Trattandosi di tre messinscene così ravvicinate Abbado ha, a mio avviso molto opportunamente, optato per una linea comune, che tendesse a presentare i tre lavori come le diverse facce di un unico denominatore, ovvero l’amore nelle sue più profonde e più complesse sfaccettature. Per questo, insieme allo scenografo e costumista Gianni Carluccio, ha optato per un impianto scenico costituito da una grossa pedana ruotante che, mediante l’aggiunta di pochi elementi volta per volta, potesse diventare il luogo d’azione di tutte e tre le vicende.
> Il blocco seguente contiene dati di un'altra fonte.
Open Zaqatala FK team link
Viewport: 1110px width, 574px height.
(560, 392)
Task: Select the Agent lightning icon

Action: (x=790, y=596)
Discorso analogo per i costumi, che rimandavano ad un ‘900 indefinito, quasi a voler rimarcare l’universalità dei temi affrontati.
Se da un punto di vista teorico una proposta di questo genere poteva rivelarsi estremamente intrigante, alla resa dei conti sul palcoscenico ha però mostrato qualche limite, primo fra tutti l’uso dello spazio. Il voler ambientare un’opera marcatamente intimista come il Così fan tutte, in cui raramente i personaggi in scena sono più di tre, su di un palcoscenico completamente spoglio, eccezion fatta per la succitata pedana e poco altro, può alla lunga dare un senso di vuoto disperdendo l’azione e non aiutando a focalizzare l’attenzione sui personaggi e soprattutto sui loro sentimenti, che sono il vero cardine di una vicenda in cui, dal punto di vista narrativo, non accade praticamente nulla. Abbado ha tentato di ovviare a questo horror vacui avvalendosi delle suggestive luci sempre di Carlucccio e di alcuni video di Luca Scarzella, ma, nonostante momenti estremamente suggestivi (bellissimo ad esempio l’effetto acqua sul terzetto “Soave sia il vento”), non sempre si aveva l’impressione che le varie scene fossero connotate in modo così netto.
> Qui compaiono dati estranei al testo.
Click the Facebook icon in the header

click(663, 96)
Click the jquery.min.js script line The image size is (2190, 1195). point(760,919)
Estremamente interessante invece lo studio nella costruzione dei singoli personaggi. Puntuale ed accurato il lavoro registico di Abbado, assecondato da un cast giovane e duttile che si è esibito in una recitazione moderna ed accattivante, delineando caratteri convincenti e a tutto tondo.
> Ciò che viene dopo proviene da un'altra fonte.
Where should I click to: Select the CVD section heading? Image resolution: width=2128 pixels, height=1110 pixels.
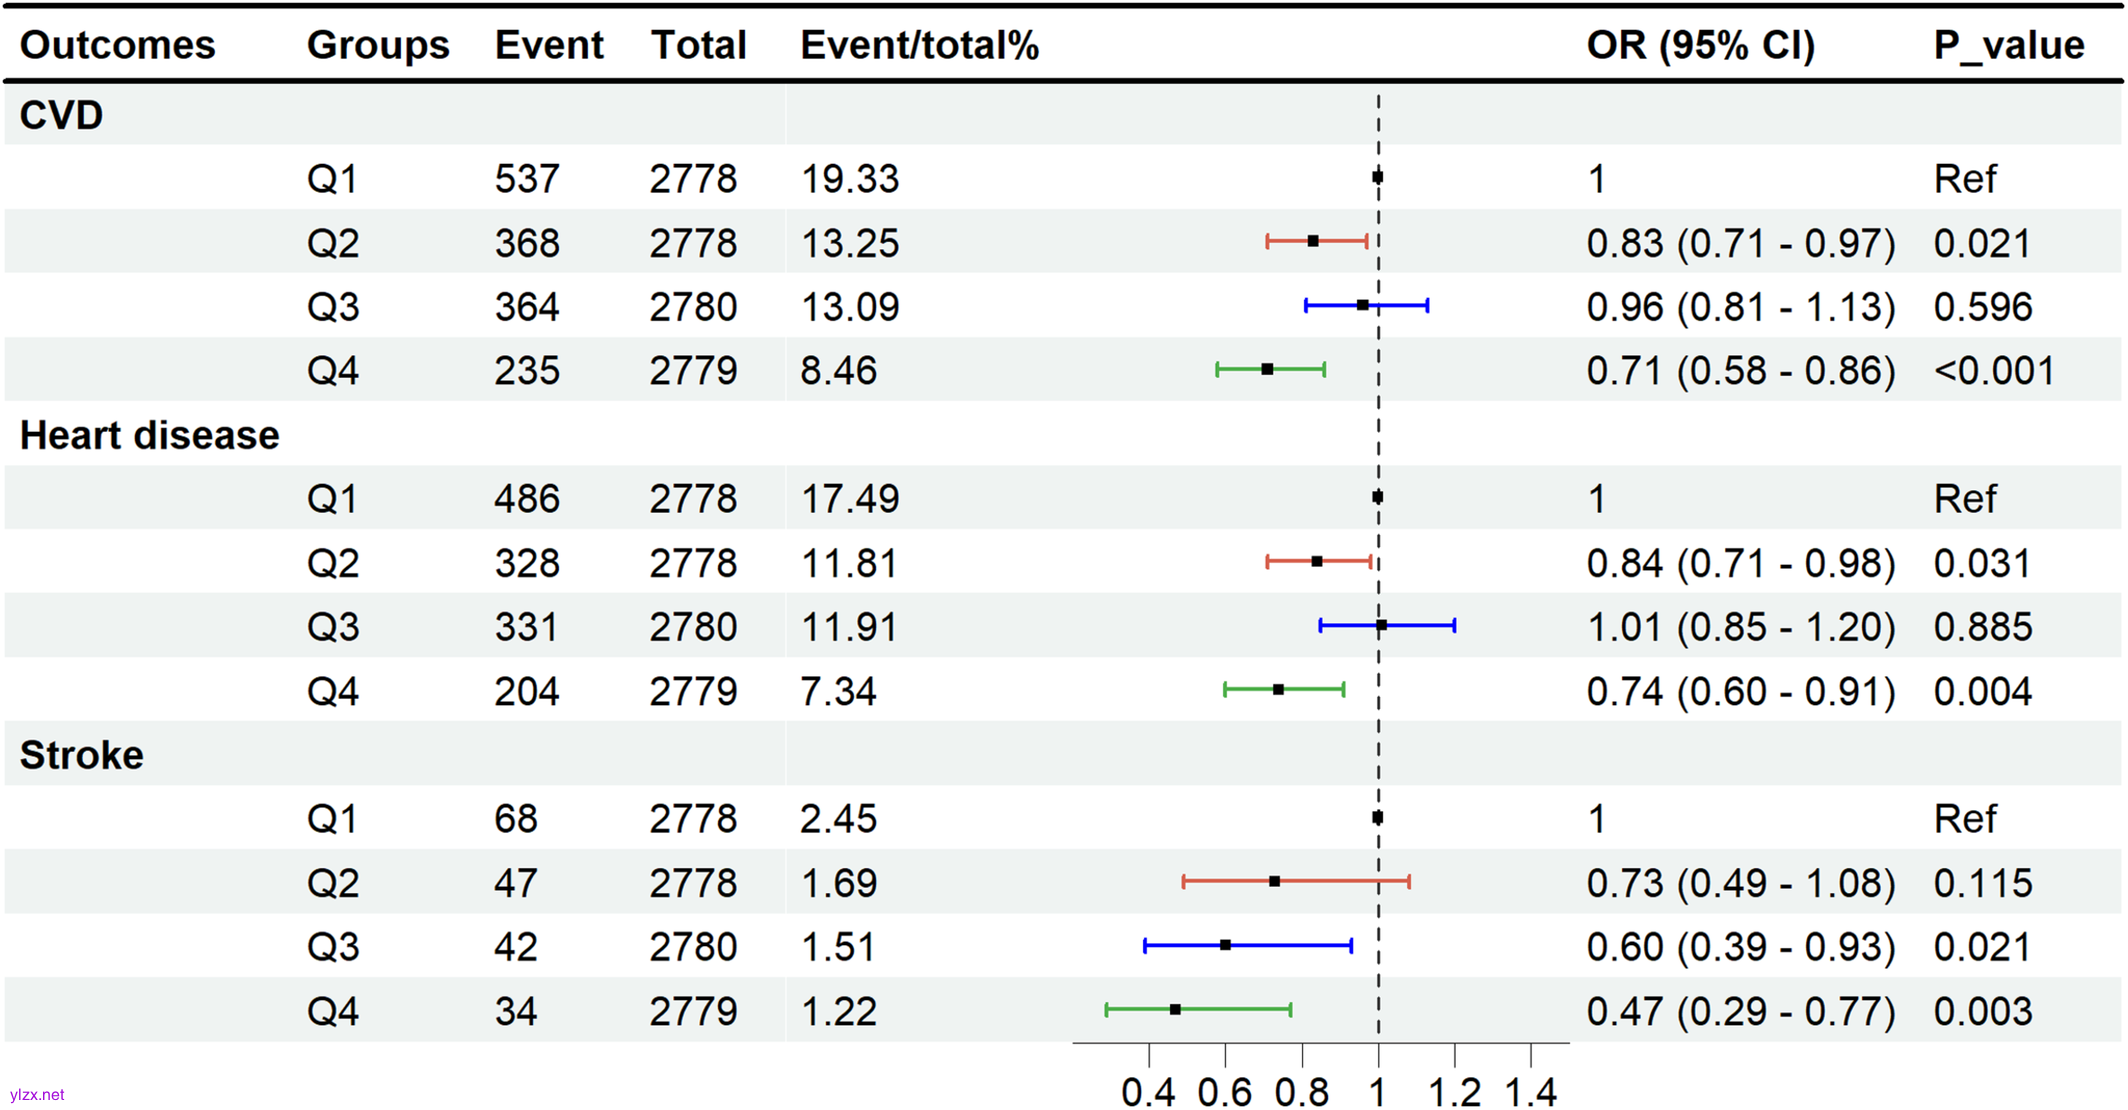tap(61, 115)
Discorso analogo per il Don Giovanni, a cui l’aver aggiunto un muro nel mezzo della pedana non ha particolarmente giovato a rendere più dinamica l’azione e meglio definire lo spazio scenico. Trattandosi di un’opera dalla drammaturgia più articolata rispetto alla precedente, le cui vicende non si svolgono più solo all’interno di un salotto borghese, ma spaziano in una miriade di ambienti in cui si alternano dramma e commedia, il problema di un’eccessiva uniformità si è fatto maggiormente sentire. Il continuo ruotare della pedana alla fine risultava ripetitivo ed anche i video, che alternavano filmati di repertorio a riprese in contemporanea di ciò che accadeva sulla scena, non aiutavano ad una reale costruzione drammaturgica. Eccellente anche in questo caso la recitazione dei singoli. Eccezion fatta per la recente edizione di Peter Brook non ho ricordi di aver ascoltato dei recitativi tanto curati ed efficaci.
Una impostazione registica moderna come questa si sarebbe perfettamente sposata ad una interpretazione musicale tesa e dinamica, ricca di contrasti e sfumature. Al contrario Jonathan Webb ha optato in entrambi i casi per una lettura abbastanza pesante, priva di smalto e colori, non sfruttando sino in fondo l’orchestra della Fondazione Arena che al contrario mi è parsa in buona forma, dando una convincente prova di compattezza ed uniformità sonora.
Di ottimo livello il giovane ensemble vocale che si è prodigato ripartendosi nelle tre serate e dando prova di grande versatilità. Da segnalare in particolare le prove di Nicola Ulivieri (accattivante Don Giovanni), Alesandra Marianelli (musicalissima Zerlina), Francesco Meli (solare Ferrando), Alfonso Antoniozzi (Don Alfonso e Leporello) e Myrtò Papatanasiu e Francesca Provvisionato (Fiordiligi e Dorabella).